_GOAL OF THE EXERCISE:_
In your answer, print every record exactly as it is written.

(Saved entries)
-*-*-

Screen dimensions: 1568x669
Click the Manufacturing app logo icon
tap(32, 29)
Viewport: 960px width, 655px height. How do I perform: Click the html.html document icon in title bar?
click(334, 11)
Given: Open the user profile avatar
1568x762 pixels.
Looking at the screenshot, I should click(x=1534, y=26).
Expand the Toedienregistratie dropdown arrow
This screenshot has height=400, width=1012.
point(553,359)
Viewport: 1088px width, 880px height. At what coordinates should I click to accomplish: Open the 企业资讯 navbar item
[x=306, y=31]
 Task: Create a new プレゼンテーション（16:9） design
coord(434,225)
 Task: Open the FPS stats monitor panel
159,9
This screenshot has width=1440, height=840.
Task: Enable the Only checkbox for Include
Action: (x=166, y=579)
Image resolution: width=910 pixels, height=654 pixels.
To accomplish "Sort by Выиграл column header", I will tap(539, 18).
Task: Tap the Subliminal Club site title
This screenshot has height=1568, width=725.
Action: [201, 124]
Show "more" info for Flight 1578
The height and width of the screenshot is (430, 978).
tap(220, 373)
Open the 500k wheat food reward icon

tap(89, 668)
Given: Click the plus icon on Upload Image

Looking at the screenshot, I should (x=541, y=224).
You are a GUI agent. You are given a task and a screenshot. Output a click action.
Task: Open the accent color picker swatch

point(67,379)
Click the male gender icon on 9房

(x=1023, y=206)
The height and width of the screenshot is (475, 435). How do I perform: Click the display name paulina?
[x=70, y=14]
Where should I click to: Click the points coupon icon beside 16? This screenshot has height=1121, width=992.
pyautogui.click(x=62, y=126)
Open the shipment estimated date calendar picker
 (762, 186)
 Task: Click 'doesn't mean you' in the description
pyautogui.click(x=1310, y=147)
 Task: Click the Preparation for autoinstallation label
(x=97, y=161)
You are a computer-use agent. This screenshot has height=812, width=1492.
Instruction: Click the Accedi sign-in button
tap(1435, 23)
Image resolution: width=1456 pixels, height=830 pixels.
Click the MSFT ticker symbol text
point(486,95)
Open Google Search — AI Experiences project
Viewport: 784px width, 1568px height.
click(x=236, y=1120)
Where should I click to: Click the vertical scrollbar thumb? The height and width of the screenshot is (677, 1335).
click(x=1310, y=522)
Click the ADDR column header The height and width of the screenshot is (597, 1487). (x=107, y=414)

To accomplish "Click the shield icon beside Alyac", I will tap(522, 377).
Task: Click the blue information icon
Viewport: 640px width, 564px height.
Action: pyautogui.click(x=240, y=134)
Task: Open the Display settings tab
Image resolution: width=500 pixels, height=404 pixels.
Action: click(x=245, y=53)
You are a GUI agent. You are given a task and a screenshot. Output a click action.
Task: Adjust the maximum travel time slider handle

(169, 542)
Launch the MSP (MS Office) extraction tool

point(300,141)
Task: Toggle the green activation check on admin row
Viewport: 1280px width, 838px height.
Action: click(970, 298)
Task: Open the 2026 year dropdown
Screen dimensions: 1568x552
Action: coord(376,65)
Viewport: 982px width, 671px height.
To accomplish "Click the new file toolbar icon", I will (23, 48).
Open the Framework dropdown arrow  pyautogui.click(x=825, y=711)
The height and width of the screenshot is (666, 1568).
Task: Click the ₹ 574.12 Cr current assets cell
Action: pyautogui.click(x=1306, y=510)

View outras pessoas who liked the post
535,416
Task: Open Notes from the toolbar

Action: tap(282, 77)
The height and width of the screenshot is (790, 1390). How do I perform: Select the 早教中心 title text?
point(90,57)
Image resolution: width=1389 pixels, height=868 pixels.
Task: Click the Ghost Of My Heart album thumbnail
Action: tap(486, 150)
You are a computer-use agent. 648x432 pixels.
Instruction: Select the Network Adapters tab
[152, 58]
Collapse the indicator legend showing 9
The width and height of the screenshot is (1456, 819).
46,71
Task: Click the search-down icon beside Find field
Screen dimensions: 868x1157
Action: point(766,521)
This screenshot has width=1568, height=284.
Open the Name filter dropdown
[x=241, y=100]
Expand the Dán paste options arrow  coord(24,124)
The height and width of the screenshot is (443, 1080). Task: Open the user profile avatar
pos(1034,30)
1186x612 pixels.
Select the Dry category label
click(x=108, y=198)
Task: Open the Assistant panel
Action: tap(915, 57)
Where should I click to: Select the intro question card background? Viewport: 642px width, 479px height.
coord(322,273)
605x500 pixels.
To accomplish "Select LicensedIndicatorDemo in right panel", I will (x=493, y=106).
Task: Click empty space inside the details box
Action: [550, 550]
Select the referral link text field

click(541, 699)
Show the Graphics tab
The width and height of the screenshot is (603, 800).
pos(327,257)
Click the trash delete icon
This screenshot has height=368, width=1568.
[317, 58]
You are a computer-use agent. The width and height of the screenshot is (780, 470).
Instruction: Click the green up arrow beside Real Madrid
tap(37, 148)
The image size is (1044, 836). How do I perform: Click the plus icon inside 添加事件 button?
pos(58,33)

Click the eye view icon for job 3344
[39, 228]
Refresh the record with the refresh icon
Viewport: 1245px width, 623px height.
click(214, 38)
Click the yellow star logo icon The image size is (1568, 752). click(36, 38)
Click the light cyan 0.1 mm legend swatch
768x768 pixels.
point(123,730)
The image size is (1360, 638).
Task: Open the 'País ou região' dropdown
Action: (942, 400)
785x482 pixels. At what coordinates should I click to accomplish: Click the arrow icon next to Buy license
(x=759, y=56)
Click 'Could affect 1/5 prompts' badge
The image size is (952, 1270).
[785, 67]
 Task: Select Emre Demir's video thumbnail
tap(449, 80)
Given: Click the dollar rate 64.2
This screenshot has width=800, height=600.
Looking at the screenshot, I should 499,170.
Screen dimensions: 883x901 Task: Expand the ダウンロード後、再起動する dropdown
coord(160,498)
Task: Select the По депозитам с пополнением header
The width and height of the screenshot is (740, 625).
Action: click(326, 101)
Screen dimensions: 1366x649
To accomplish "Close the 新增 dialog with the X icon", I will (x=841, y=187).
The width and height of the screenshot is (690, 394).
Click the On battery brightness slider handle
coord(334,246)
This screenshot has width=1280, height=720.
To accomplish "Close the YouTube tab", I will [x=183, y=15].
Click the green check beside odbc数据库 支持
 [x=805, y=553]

-*-*-

_REPLY:_
Screen dimensions: 1568x669
Click the Manufacturing app logo icon
tap(32, 29)
Viewport: 960px width, 655px height. How do I perform: Click the html.html document icon in title bar?
click(334, 11)
Given: Open the user profile avatar
1568x762 pixels.
Looking at the screenshot, I should click(x=1534, y=26).
Expand the Toedienregistratie dropdown arrow
This screenshot has height=400, width=1012.
point(553,359)
Viewport: 1088px width, 880px height. At what coordinates should I click to accomplish: Open the 企业资讯 navbar item
[x=306, y=31]
 Task: Create a new プレゼンテーション（16:9） design
coord(434,225)
 Task: Open the FPS stats monitor panel
159,9
This screenshot has width=1440, height=840.
Task: Enable the Only checkbox for Include
Action: (x=166, y=579)
Image resolution: width=910 pixels, height=654 pixels.
To accomplish "Sort by Выиграл column header", I will tap(539, 18).
Task: Tap the Subliminal Club site title
This screenshot has height=1568, width=725.
Action: [201, 124]
Show "more" info for Flight 1578
The height and width of the screenshot is (430, 978).
tap(220, 373)
Open the 500k wheat food reward icon

tap(89, 668)
Given: Click the plus icon on Upload Image

Looking at the screenshot, I should (x=541, y=224).
You are a GUI agent. You are given a task and a screenshot. Output a click action.
Task: Open the accent color picker swatch

point(67,379)
Click the male gender icon on 9房

(x=1023, y=206)
The height and width of the screenshot is (475, 435). How do I perform: Click the display name paulina?
[x=70, y=14]
Where should I click to: Click the points coupon icon beside 16? This screenshot has height=1121, width=992.
pyautogui.click(x=62, y=126)
Open the shipment estimated date calendar picker
 (762, 186)
 Task: Click 'doesn't mean you' in the description
pyautogui.click(x=1310, y=147)
 Task: Click the Preparation for autoinstallation label
(x=97, y=161)
You are a computer-use agent. This screenshot has height=812, width=1492.
Instruction: Click the Accedi sign-in button
tap(1435, 23)
Image resolution: width=1456 pixels, height=830 pixels.
Click the MSFT ticker symbol text
point(486,95)
Open Google Search — AI Experiences project
Viewport: 784px width, 1568px height.
click(x=236, y=1120)
Where should I click to: Click the vertical scrollbar thumb? The height and width of the screenshot is (677, 1335).
click(x=1310, y=522)
Click the ADDR column header The height and width of the screenshot is (597, 1487). (x=107, y=414)

To accomplish "Click the shield icon beside Alyac", I will tap(522, 377).
Task: Click the blue information icon
Viewport: 640px width, 564px height.
Action: pyautogui.click(x=240, y=134)
Task: Open the Display settings tab
Image resolution: width=500 pixels, height=404 pixels.
Action: click(x=245, y=53)
You are a GUI agent. You are given a task and a screenshot. Output a click action.
Task: Adjust the maximum travel time slider handle

(169, 542)
Launch the MSP (MS Office) extraction tool

point(300,141)
Task: Toggle the green activation check on admin row
Viewport: 1280px width, 838px height.
Action: click(970, 298)
Task: Open the 2026 year dropdown
Screen dimensions: 1568x552
Action: coord(376,65)
Viewport: 982px width, 671px height.
To accomplish "Click the new file toolbar icon", I will (23, 48).
Open the Framework dropdown arrow  pyautogui.click(x=825, y=711)
The height and width of the screenshot is (666, 1568).
Task: Click the ₹ 574.12 Cr current assets cell
Action: pyautogui.click(x=1306, y=510)

View outras pessoas who liked the post
535,416
Task: Open Notes from the toolbar

Action: tap(282, 77)
The height and width of the screenshot is (790, 1390). How do I perform: Select the 早教中心 title text?
point(90,57)
Image resolution: width=1389 pixels, height=868 pixels.
Task: Click the Ghost Of My Heart album thumbnail
Action: tap(486, 150)
You are a computer-use agent. 648x432 pixels.
Instruction: Select the Network Adapters tab
[152, 58]
Collapse the indicator legend showing 9
The width and height of the screenshot is (1456, 819).
46,71
Task: Click the search-down icon beside Find field
Screen dimensions: 868x1157
Action: point(766,521)
This screenshot has width=1568, height=284.
Open the Name filter dropdown
[x=241, y=100]
Expand the Dán paste options arrow  coord(24,124)
The height and width of the screenshot is (443, 1080). Task: Open the user profile avatar
pos(1034,30)
1186x612 pixels.
Select the Dry category label
click(x=108, y=198)
Task: Open the Assistant panel
Action: tap(915, 57)
Where should I click to: Select the intro question card background? Viewport: 642px width, 479px height.
coord(322,273)
605x500 pixels.
To accomplish "Select LicensedIndicatorDemo in right panel", I will (x=493, y=106).
Task: Click empty space inside the details box
Action: [550, 550]
Select the referral link text field

click(541, 699)
Show the Graphics tab
The width and height of the screenshot is (603, 800).
pos(327,257)
Click the trash delete icon
This screenshot has height=368, width=1568.
[317, 58]
You are a computer-use agent. The width and height of the screenshot is (780, 470).
Instruction: Click the green up arrow beside Real Madrid
tap(37, 148)
The image size is (1044, 836). How do I perform: Click the plus icon inside 添加事件 button?
pos(58,33)

Click the eye view icon for job 3344
[39, 228]
Refresh the record with the refresh icon
Viewport: 1245px width, 623px height.
click(214, 38)
Click the yellow star logo icon The image size is (1568, 752). click(36, 38)
Click the light cyan 0.1 mm legend swatch
768x768 pixels.
point(123,730)
The image size is (1360, 638).
Task: Open the 'País ou região' dropdown
Action: (942, 400)
785x482 pixels. At what coordinates should I click to accomplish: Click the arrow icon next to Buy license
(x=759, y=56)
Click 'Could affect 1/5 prompts' badge
The image size is (952, 1270).
[785, 67]
 Task: Select Emre Demir's video thumbnail
tap(449, 80)
Given: Click the dollar rate 64.2
This screenshot has width=800, height=600.
Looking at the screenshot, I should 499,170.
Screen dimensions: 883x901 Task: Expand the ダウンロード後、再起動する dropdown
coord(160,498)
Task: Select the По депозитам с пополнением header
The width and height of the screenshot is (740, 625).
Action: click(326, 101)
Screen dimensions: 1366x649
To accomplish "Close the 新增 dialog with the X icon", I will (x=841, y=187).
The width and height of the screenshot is (690, 394).
Click the On battery brightness slider handle
coord(334,246)
This screenshot has width=1280, height=720.
To accomplish "Close the YouTube tab", I will [x=183, y=15].
Click the green check beside odbc数据库 支持
 [x=805, y=553]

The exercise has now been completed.